> What to work on
Reproduce the lines below word for word, beginning with the first line of the records and stopping after the line that contains "pos(395,21)".

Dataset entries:

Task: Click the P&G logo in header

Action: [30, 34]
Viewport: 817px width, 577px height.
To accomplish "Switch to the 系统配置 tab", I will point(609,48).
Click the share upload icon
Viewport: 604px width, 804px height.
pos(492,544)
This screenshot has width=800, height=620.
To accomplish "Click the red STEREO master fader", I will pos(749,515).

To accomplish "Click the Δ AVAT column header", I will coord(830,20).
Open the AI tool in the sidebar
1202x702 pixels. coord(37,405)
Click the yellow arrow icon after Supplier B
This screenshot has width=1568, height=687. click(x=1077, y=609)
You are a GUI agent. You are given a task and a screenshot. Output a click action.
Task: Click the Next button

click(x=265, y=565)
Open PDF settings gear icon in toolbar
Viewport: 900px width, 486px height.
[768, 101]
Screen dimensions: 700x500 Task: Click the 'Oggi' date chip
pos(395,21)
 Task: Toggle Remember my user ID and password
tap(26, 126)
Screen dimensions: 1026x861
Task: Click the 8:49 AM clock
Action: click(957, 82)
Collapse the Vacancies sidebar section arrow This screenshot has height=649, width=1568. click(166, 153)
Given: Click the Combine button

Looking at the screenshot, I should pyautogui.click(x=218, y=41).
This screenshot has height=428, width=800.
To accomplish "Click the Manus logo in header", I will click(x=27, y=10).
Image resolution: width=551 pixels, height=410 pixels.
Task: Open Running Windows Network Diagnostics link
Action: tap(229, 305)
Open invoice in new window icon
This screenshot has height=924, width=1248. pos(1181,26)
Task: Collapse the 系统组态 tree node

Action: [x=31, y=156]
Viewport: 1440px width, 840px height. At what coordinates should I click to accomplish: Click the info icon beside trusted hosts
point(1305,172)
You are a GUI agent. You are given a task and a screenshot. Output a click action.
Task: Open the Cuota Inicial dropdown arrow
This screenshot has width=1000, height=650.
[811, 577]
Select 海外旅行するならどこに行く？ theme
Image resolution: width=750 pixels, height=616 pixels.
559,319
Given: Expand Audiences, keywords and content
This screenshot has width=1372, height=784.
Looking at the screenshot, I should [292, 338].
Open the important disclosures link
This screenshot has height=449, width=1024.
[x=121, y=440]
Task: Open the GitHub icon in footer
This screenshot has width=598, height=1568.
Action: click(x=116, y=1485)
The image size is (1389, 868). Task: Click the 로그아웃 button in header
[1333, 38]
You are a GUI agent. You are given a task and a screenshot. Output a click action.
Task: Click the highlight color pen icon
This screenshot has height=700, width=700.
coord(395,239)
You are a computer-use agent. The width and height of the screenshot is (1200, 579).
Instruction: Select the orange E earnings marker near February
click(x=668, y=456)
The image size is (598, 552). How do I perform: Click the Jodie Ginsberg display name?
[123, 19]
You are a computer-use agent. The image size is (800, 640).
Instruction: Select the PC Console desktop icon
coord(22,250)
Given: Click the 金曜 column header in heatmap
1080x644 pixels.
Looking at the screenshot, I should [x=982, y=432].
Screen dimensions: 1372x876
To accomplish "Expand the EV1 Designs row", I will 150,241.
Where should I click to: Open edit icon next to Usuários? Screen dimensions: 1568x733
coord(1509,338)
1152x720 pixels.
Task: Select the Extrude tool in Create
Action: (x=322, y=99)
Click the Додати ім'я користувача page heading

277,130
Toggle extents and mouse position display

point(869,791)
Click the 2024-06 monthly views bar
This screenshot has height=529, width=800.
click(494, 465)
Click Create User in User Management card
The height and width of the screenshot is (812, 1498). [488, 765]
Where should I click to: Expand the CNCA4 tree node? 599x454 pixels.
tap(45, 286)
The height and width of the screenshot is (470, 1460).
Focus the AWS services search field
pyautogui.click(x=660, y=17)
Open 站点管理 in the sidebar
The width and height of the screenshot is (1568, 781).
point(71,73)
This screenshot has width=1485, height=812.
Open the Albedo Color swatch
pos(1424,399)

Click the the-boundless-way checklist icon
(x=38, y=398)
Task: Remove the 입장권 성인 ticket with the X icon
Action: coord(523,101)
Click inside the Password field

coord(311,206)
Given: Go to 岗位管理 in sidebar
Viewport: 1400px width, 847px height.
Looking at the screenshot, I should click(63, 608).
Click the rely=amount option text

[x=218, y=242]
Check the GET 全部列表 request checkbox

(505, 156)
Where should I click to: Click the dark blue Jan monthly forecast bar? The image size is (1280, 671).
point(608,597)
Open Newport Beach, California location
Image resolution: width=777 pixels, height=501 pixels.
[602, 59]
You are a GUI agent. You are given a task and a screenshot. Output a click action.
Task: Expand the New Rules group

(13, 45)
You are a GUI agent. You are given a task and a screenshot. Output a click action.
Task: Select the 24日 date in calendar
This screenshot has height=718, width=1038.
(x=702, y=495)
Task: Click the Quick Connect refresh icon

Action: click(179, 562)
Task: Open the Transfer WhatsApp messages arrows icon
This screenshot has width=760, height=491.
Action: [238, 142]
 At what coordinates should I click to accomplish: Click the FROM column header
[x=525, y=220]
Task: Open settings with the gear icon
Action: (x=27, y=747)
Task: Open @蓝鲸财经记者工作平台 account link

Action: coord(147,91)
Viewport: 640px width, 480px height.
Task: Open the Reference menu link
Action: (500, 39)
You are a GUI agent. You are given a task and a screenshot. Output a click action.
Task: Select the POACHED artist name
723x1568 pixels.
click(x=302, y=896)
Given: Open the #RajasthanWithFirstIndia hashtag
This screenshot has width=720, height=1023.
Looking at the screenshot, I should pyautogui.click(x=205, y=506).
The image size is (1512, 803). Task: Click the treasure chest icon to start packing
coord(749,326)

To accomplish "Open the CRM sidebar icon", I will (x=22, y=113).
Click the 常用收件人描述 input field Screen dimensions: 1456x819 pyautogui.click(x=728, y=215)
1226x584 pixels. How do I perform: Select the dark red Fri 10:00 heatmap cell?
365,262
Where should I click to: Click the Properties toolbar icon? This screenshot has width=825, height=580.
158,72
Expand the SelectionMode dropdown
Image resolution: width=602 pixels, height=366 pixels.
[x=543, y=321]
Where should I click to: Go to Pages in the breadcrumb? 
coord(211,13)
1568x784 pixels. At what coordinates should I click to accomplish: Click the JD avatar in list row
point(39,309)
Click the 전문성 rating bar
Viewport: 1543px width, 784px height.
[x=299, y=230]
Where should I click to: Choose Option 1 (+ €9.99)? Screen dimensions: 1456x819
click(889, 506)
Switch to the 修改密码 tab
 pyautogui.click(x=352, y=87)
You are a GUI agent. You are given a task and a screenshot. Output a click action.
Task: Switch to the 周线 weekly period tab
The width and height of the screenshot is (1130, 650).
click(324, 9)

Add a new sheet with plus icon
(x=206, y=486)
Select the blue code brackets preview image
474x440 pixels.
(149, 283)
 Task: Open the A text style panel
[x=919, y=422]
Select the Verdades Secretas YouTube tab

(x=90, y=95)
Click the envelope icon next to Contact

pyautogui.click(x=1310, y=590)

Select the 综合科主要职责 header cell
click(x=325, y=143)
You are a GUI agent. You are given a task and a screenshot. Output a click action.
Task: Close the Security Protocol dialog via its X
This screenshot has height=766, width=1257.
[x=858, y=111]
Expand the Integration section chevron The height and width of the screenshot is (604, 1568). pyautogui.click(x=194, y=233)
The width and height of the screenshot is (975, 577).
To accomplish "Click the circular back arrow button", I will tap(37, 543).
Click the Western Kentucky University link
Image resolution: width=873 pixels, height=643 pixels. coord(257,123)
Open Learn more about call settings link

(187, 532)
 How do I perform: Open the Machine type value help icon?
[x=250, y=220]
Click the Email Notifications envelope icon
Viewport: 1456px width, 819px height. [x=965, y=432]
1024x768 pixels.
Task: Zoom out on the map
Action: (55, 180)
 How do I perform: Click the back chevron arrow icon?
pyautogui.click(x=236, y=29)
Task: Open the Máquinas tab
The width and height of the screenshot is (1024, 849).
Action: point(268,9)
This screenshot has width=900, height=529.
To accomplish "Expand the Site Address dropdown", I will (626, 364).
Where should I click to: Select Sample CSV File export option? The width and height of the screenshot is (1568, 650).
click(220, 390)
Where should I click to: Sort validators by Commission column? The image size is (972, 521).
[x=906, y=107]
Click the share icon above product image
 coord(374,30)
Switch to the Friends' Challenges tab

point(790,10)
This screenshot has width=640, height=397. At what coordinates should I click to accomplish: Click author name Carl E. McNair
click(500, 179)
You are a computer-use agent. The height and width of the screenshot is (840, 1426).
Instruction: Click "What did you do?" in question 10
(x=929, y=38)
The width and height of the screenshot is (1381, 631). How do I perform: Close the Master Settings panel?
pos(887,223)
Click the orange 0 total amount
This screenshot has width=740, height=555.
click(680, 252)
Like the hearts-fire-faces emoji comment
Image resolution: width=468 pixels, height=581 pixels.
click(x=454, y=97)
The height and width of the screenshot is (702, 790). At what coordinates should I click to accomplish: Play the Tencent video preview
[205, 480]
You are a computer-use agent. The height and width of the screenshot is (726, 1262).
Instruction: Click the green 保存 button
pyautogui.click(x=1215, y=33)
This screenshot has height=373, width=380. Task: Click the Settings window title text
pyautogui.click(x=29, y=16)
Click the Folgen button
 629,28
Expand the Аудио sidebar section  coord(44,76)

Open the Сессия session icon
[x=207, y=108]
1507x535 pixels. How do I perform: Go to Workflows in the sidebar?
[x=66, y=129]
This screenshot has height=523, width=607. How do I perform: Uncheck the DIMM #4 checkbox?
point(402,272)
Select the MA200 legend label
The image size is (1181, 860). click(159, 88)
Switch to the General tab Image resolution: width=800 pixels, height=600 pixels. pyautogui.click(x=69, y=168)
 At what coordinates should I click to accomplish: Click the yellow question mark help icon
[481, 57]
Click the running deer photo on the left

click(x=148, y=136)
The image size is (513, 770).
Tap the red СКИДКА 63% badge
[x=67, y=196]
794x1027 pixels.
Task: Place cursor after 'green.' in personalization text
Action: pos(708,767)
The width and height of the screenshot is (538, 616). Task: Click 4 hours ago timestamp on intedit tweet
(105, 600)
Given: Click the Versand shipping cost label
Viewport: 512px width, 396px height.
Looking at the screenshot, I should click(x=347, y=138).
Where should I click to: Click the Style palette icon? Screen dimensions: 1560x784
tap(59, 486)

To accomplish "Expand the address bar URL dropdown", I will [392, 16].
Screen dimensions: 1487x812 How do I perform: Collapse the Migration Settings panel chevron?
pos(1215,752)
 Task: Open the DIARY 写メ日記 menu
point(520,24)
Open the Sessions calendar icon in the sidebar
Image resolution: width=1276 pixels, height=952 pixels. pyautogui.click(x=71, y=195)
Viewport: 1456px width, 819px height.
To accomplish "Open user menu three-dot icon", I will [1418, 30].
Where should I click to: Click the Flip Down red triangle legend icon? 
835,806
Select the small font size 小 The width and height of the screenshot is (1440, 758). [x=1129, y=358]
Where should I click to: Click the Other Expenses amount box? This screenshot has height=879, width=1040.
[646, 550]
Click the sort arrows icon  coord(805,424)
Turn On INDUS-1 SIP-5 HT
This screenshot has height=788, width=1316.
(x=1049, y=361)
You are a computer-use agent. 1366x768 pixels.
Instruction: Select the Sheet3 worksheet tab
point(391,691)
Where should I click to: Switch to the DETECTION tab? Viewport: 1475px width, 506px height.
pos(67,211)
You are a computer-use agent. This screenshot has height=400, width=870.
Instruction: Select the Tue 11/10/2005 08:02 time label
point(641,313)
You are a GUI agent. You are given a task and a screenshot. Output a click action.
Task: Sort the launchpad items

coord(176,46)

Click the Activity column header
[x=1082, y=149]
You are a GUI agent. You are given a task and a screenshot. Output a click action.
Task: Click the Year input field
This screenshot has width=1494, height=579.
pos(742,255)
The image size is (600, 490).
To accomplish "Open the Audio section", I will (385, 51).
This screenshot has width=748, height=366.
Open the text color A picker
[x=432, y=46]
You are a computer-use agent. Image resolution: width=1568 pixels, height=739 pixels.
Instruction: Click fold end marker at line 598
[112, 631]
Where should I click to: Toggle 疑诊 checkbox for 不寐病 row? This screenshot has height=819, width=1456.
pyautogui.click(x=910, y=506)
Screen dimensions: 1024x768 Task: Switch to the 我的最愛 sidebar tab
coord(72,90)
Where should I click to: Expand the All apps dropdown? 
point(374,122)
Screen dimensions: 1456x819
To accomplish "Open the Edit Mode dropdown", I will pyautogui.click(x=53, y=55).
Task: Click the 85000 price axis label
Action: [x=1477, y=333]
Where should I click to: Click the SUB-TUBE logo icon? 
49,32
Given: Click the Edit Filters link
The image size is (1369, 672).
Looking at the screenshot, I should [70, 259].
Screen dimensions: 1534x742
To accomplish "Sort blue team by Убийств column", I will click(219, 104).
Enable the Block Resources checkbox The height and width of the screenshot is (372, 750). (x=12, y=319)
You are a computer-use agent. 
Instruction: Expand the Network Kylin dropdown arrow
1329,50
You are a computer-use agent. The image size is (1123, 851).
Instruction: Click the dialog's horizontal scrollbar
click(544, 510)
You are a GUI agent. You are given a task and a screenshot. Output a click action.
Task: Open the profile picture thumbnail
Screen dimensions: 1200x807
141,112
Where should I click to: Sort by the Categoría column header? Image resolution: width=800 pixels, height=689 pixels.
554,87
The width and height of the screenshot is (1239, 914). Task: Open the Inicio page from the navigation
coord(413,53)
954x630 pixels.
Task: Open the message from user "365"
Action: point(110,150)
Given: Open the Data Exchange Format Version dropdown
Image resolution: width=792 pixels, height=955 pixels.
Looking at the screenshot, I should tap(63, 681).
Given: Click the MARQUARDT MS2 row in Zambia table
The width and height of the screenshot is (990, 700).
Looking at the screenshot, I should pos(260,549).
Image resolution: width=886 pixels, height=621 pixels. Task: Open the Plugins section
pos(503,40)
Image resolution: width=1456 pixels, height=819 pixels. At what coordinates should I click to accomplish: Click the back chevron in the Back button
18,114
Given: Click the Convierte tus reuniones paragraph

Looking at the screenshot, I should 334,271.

> Output below
Task: Click the P&G logo in header

Action: [30, 34]
Viewport: 817px width, 577px height.
To accomplish "Switch to the 系统配置 tab", I will point(609,48).
Click the share upload icon
Viewport: 604px width, 804px height.
pos(492,544)
This screenshot has width=800, height=620.
To accomplish "Click the red STEREO master fader", I will pos(749,515).

To accomplish "Click the Δ AVAT column header", I will coord(830,20).
Open the AI tool in the sidebar
1202x702 pixels. coord(37,405)
Click the yellow arrow icon after Supplier B
This screenshot has width=1568, height=687. click(x=1077, y=609)
You are a GUI agent. You are given a task and a screenshot. Output a click action.
Task: Click the Next button

click(x=265, y=565)
Open PDF settings gear icon in toolbar
Viewport: 900px width, 486px height.
[768, 101]
Screen dimensions: 700x500 Task: Click the 'Oggi' date chip
pos(395,21)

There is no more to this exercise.